Thanks, corporate America, for shaming Mike Pence! Now here’s a reality check - By Joan Walsh

Indiana’s also the home of a law that led to a wave of voting restrictions. Here's why business won't touch that

JOAN WALSH


Indiana Gov. Mike Pence’s stunning change of mind, promising to “fix” his state’s bigoted “religious freedom” law only two days after stridently defending it on national television, is largely due to the economic backlash by business leaders against the legislation. From Apple to Salesforce to home grown, Republican-led Angie’s List, top corporations made clear they will punish the state for transgressing the rights of LGBT Americans. It was awe-inspiring, and it nudged Arkansas Gov. Asa Hutchinson to reverse himself and announce he won’t sign that state’s version of the Indiana law (as did pressure from WalMart).

But Pence’s quick “religious freedom” turnaround made me think of another notorious Indiana law that has gotten no pushback from the business community over the years: Its 2005 voter identification legislation that paved the way for a rollback of voting rights across the country.

It was Indiana’s groundbreaking law that the Supreme Court upheld in 2008, affirming the decision of a federal district court that turned back civil rights challenges to the new restrictions. Since then, the judge who wrote the 2007 district court decision, conservative Richard Posner, has essentially admitted that he made a mistake. In his 2013 book “Reflections on Judging,” Posner wrote: “I plead guilty to having written the majority opinion” in Crawford vs. Marion County, Ind. He acknowledged that the Indiana legislation was “a type of law now widely regarded as a means of voter suppression rather than of fraud prevention.”

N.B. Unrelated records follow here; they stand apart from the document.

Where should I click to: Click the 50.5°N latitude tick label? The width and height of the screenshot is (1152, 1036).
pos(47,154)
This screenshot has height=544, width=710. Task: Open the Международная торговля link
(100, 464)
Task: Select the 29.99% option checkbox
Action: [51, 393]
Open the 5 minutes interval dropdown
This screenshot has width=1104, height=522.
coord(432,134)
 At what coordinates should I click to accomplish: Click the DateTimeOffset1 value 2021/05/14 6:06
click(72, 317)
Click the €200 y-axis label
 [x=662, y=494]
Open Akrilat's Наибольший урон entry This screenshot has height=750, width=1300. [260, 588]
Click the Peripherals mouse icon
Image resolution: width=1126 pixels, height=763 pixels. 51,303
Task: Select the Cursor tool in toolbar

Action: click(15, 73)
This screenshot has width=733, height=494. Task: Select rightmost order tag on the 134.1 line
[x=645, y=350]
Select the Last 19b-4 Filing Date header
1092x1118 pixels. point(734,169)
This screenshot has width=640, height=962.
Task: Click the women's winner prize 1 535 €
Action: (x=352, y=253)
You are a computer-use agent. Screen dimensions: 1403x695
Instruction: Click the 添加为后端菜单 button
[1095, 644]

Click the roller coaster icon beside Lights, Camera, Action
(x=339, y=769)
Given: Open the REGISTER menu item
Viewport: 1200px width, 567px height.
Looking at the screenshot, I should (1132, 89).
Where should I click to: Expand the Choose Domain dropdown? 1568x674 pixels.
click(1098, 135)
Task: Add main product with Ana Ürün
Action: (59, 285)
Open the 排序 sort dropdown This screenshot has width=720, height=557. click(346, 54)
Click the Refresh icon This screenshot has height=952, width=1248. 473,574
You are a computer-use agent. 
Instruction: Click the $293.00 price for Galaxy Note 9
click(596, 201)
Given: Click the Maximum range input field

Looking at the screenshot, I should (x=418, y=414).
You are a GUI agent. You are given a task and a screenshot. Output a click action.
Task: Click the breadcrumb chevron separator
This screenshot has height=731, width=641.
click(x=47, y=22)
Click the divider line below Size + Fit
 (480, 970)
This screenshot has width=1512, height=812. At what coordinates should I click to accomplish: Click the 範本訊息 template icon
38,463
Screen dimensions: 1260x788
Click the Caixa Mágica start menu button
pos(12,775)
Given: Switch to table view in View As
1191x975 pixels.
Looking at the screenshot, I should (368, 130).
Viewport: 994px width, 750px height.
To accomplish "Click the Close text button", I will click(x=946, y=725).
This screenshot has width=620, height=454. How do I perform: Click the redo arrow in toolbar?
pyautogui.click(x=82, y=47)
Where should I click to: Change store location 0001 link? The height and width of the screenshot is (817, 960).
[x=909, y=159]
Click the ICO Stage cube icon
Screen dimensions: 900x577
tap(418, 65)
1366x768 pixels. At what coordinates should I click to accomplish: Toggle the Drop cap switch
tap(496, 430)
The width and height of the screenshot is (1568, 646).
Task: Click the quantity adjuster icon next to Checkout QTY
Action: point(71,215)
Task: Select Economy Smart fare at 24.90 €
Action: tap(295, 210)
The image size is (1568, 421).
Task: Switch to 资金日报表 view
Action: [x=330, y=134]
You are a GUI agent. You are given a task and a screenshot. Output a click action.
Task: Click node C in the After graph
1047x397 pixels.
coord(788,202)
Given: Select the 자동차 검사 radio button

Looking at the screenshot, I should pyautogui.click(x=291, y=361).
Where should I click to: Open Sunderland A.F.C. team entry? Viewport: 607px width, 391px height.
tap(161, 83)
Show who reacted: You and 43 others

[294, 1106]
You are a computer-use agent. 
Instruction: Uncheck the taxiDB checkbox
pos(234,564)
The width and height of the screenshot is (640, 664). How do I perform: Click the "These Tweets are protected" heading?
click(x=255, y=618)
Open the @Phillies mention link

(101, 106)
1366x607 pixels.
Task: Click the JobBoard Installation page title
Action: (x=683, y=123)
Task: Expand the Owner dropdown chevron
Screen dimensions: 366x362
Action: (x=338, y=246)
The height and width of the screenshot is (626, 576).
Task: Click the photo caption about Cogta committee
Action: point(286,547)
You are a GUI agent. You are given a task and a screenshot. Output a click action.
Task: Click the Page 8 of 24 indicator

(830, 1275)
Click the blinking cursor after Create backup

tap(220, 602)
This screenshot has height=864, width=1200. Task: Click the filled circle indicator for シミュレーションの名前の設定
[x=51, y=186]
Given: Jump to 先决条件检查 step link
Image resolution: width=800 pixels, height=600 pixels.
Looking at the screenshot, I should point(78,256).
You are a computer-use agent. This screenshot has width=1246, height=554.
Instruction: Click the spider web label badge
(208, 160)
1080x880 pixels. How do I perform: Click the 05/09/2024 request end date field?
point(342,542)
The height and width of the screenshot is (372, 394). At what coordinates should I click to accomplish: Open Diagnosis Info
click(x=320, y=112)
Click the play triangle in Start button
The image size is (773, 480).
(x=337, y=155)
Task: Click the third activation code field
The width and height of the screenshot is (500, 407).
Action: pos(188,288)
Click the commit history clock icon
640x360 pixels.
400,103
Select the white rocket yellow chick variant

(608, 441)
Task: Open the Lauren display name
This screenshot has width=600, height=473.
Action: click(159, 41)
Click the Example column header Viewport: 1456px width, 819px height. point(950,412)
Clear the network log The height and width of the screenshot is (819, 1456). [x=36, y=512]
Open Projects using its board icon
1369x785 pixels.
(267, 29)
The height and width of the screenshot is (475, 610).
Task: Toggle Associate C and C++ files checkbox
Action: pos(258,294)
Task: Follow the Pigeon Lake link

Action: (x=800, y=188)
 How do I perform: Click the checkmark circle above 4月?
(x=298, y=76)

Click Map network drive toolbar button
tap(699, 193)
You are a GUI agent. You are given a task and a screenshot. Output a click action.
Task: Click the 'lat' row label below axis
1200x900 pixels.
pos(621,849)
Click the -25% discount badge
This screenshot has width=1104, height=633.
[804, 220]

Although Posner quickly wrote that he hadn’t “recanted” his decision, but merely reflected on what the succeeding years and new voter restrictions had taught him, he’s become a leading voice in calling the bills pioneered by Indiana exactly what they have become: a 21st century version of poll taxes and literacy tests, designed and marshaled by Republicans to thwart Democratic constituencies.